Word and element location data
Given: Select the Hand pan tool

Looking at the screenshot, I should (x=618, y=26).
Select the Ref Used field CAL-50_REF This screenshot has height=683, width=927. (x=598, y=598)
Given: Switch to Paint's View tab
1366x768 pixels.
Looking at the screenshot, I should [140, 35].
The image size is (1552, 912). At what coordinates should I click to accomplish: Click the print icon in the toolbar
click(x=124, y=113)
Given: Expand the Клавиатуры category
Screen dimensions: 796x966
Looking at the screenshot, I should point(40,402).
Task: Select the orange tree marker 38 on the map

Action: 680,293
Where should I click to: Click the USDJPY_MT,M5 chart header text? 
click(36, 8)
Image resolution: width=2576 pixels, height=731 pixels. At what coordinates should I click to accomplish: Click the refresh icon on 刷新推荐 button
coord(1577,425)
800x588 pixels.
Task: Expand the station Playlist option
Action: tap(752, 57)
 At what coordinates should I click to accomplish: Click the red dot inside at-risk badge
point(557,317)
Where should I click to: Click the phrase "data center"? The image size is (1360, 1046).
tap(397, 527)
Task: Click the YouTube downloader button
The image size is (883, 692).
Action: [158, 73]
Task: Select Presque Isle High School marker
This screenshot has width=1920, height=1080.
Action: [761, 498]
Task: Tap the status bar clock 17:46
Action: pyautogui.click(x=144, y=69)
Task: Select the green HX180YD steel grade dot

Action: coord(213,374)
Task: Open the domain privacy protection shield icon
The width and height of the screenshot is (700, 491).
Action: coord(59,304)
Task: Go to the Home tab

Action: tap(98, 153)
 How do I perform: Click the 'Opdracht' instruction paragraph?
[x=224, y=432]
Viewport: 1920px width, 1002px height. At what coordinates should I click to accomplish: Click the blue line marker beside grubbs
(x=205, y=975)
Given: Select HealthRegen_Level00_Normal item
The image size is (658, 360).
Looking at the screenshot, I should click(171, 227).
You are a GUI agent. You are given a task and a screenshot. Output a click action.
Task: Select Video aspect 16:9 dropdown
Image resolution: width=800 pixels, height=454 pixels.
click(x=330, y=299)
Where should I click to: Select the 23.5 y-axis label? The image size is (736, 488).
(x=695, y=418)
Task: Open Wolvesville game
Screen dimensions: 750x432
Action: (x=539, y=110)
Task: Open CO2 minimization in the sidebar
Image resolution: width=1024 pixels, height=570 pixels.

### SHORT TASK:
Copy out word for word the part of the data above that begins with the line containing "Select the Ref" and ends with the line containing "click(36, 8)", including both of those lines.

### ANSWER TO THIS TASK:
Select the Ref Used field CAL-50_REF This screenshot has height=683, width=927. (x=598, y=598)
Given: Switch to Paint's View tab
1366x768 pixels.
Looking at the screenshot, I should [140, 35].
The image size is (1552, 912). At what coordinates should I click to accomplish: Click the print icon in the toolbar
click(x=124, y=113)
Given: Expand the Клавиатуры category
Screen dimensions: 796x966
Looking at the screenshot, I should point(40,402).
Task: Select the orange tree marker 38 on the map

Action: 680,293
Where should I click to: Click the USDJPY_MT,M5 chart header text? 
click(36, 8)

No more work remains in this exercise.